• Task brief:
Print, please, exactly the lines from the one with "Viewport: 1400px width, 675px height." through the final line of the data below, with both ends included and the pictures left out.

• Input records:
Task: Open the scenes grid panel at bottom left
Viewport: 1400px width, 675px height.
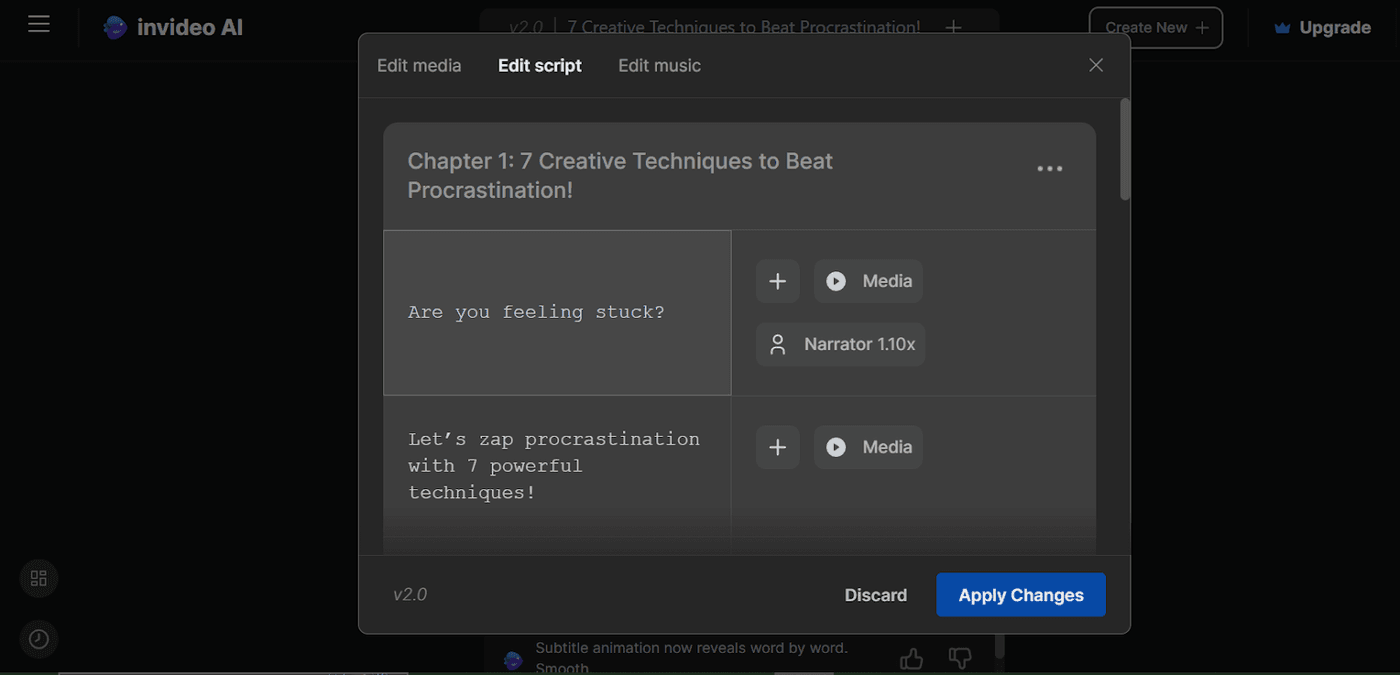Action: pos(38,578)
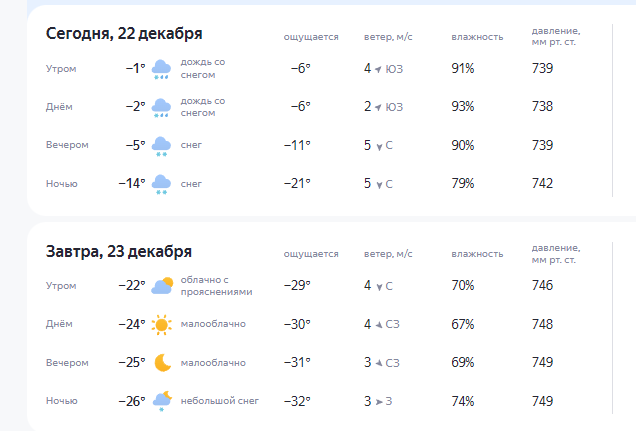Click tomorrow's 'влажность' column header

[476, 254]
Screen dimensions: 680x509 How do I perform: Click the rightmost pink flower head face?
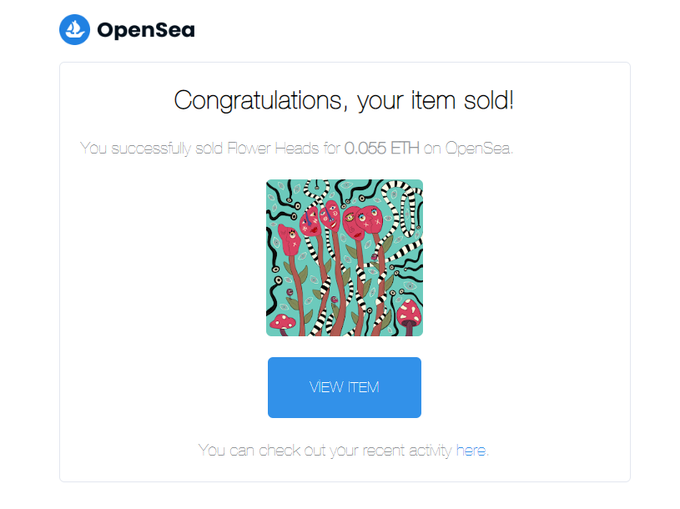[x=369, y=219]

• Response:
Viewport: 1400px width, 675px height.
Action: pos(38,578)
Click tomorrow's 'влажность' column header

[476, 254]
Screen dimensions: 680x509 How do I perform: Click the rightmost pink flower head face?
[x=369, y=219]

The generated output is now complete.